The typedef statement doesn't occupy storage: it simply defines a new type. Variables that are declared with the typedef above will be of type 'struct country', just like population is of type integer. We can also create aliases for existing types like #include <stdio.h> int main () { typedef int my_type; my_type var1, var2, var3; var1 = 10; var2 = 20; var3 = 30; return 0; }
Once a typedef statement has been used, within the scope we can use the newly defined type as good as a primitive type, though the usual restrictions based on the operations supported by the primitive datatype or the structure we have created still hold good. 8) Union Union is another mechanism to make user defined data-types. The difference between unions and structures is that in the union all the variables share the same memory location and therefore the size of a union is the size of the largest datatype in the union, whereas in a structure the variables contained in the structure are assigned different memory locations and therefore the size of a structure is the sum of the sizes of its constituents. The concept of union is very useful in handling register operations in C which was the original reason for introducing the concept. Unions can be useful when we do not know the datatype we are going to deal with but have an idea of the domain of datatypes, which we will be using. #include<stdio.h> union temp_union { int a; char b; }; int main() { union temp_union c; c.a=10; printf("%d",c.a); c.b='a'; printf("%c %d",c.b,c.a); return 0; }
9) Graphics in C The graphics.h library provides preliminary support for graphics in C. Initializing the graphics: initgraph(&gdriver, &gmode, "c:\\tcplus\\bgi");
The gdriver variable contains the driver number, this is set to DETECT ( a macro defined in graphics.h) The gmode variable is left uninitialized this will be set to the graphics mode being used errorcode = graphresult();
If the errorcode value is not equal to grOk, that means an error occurred in initializing the graphics driver.
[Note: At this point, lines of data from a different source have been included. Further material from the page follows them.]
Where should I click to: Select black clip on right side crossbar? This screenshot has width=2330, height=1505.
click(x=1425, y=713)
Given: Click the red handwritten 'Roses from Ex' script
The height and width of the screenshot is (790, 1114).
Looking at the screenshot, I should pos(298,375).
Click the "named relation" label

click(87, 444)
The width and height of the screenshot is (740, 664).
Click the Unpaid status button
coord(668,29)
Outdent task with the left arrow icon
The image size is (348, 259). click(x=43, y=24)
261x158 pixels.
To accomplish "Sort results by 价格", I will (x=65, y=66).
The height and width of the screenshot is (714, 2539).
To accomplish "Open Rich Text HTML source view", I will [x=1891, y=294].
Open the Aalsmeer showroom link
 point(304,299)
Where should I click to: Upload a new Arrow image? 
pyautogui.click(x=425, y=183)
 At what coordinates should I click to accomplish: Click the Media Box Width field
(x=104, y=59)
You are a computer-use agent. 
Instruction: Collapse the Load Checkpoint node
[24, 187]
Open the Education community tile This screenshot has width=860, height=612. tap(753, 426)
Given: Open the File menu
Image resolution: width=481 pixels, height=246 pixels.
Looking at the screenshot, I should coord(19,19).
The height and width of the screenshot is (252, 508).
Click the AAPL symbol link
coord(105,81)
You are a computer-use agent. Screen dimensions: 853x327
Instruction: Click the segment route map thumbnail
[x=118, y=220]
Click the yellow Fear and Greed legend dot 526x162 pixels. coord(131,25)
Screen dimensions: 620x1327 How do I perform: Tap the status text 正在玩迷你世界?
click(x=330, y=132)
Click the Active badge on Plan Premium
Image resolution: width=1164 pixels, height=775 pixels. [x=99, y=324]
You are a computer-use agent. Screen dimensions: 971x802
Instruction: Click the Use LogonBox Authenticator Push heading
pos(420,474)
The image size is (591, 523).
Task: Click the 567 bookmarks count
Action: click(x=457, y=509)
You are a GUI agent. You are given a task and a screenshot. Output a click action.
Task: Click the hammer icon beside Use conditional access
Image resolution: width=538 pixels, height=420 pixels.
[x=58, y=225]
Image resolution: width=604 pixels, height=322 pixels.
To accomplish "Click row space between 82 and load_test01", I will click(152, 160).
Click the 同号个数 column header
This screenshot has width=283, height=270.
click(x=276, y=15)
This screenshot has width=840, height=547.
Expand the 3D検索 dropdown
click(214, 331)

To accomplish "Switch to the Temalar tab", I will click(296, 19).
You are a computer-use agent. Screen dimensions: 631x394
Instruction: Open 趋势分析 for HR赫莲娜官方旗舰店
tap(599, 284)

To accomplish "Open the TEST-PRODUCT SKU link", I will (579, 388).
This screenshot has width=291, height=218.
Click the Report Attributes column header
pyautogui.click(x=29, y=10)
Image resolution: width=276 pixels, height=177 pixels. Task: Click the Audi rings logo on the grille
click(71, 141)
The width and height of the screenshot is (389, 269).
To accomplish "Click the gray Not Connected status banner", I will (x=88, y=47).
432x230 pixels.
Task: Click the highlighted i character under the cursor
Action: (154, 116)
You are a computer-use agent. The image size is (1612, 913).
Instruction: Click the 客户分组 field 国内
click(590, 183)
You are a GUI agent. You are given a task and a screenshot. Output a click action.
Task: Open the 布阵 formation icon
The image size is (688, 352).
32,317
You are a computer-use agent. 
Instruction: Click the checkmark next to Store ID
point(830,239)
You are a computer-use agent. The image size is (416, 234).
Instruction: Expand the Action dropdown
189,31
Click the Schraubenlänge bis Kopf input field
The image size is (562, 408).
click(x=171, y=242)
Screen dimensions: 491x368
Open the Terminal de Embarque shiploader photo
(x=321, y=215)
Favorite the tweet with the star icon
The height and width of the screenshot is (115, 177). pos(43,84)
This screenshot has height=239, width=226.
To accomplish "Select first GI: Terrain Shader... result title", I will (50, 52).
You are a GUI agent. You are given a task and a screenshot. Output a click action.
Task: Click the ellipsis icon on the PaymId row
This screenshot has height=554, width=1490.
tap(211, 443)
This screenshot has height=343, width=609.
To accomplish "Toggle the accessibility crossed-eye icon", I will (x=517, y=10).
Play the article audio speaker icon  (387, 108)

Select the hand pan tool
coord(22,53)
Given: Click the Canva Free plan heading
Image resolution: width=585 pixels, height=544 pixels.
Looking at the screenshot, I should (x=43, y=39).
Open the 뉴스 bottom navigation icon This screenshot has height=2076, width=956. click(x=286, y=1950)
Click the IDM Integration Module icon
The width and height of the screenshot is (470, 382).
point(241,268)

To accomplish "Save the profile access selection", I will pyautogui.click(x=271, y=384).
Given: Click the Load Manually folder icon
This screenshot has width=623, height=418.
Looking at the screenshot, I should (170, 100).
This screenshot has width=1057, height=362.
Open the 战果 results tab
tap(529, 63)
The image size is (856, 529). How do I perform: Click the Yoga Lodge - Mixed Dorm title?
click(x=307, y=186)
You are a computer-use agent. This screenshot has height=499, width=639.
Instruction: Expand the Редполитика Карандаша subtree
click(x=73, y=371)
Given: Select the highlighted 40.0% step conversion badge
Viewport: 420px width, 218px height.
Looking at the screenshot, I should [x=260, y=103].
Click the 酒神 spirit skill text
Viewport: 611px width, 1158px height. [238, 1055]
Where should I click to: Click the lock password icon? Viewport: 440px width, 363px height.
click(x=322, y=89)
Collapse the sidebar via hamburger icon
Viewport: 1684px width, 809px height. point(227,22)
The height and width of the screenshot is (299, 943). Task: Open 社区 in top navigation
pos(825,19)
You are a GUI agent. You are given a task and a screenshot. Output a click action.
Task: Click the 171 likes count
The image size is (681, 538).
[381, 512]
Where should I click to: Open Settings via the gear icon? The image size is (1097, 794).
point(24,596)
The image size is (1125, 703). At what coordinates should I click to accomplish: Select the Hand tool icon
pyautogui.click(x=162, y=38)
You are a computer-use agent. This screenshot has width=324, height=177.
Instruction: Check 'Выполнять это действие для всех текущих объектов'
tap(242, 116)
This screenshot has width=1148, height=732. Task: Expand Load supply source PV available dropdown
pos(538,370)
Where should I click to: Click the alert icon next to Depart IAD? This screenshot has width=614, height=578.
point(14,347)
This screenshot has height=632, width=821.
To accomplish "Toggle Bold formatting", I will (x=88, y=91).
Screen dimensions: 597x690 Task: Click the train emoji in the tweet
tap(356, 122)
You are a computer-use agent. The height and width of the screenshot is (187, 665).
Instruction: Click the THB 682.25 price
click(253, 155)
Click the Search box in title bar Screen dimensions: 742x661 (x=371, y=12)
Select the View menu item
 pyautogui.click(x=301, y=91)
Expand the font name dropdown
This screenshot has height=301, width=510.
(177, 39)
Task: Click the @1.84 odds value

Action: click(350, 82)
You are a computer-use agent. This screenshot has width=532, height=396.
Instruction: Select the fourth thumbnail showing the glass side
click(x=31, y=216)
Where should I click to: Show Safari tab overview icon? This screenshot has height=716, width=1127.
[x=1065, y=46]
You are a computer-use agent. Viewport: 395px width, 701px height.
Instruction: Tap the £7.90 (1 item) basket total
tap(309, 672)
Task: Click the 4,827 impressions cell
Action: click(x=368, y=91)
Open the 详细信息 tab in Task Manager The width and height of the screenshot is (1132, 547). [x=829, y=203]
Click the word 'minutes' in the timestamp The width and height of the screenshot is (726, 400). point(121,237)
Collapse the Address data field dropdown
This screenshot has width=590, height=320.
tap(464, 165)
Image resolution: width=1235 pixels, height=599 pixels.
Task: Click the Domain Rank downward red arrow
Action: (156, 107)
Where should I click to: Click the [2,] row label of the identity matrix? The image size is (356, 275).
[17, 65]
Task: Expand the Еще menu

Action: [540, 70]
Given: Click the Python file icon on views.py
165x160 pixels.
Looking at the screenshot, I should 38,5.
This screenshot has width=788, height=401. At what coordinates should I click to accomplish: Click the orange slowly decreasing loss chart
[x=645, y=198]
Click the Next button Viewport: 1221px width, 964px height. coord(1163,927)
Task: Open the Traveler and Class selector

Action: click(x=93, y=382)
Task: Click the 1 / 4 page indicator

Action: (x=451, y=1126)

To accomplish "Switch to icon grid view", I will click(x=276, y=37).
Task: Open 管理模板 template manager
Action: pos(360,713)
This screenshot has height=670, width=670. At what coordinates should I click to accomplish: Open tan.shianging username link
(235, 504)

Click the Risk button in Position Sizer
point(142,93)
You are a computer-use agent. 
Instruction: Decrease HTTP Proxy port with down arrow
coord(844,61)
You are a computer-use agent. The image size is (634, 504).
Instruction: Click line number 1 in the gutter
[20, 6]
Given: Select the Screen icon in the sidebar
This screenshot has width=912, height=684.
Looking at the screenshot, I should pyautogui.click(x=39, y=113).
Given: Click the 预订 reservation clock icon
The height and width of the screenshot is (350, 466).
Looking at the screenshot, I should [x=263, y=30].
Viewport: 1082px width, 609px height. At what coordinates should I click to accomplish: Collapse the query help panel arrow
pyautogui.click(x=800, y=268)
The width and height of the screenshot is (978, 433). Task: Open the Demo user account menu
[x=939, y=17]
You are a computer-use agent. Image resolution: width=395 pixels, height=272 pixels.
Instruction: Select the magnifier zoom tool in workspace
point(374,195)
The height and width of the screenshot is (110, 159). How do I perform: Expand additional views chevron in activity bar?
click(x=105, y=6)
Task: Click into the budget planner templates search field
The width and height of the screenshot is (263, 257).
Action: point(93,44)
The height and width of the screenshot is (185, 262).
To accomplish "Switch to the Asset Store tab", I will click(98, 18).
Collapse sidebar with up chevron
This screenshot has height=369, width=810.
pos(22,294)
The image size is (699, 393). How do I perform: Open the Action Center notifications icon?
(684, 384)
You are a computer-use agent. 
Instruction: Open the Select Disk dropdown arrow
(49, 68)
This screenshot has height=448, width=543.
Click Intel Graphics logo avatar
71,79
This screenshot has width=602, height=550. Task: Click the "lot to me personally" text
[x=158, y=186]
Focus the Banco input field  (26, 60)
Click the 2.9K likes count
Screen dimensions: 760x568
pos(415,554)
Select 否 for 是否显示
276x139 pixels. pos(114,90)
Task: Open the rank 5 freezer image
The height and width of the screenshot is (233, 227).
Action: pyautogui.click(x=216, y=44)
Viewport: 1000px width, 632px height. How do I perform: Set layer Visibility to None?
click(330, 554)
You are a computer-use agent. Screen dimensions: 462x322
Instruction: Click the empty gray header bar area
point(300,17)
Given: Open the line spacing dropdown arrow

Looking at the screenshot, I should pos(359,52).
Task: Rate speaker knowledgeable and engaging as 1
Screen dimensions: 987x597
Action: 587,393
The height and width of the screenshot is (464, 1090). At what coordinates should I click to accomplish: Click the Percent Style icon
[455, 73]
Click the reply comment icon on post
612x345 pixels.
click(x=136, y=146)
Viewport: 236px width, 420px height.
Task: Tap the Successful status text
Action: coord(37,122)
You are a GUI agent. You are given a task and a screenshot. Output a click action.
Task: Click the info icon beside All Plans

A most common error would be that the egavga.bgi might not be in the path specified as the third argument to the initgraph, otherwise things would be fine. And remember that when you are done use closegraph();
This will close the graphics mode. This is important because if the graphics mode is not exited properly with this function then the command shell might still remain in the same mode causing problems for other programs running in the same shell. The maximum resolution available using graphics.h and the EGAVGA.BGI file would be about 640X480 with 16 colors. There is also a mode called mode 13 of the graphics which is available , this mode has a 320X240 resolution but supports 256 colors. Better graphics is not supported in C running in dos shell, WIN32 APIs is needed for better graphics. Some open source libraries like Allegro (available in the internet) can be used for better and easy graphics. The best graphics available in C would be at your disposal in the windows environment. There are many device driver level APIs like those provided by DIRECTX and the OPEN GL (open source) that can be made available easily when using the WIN32 API.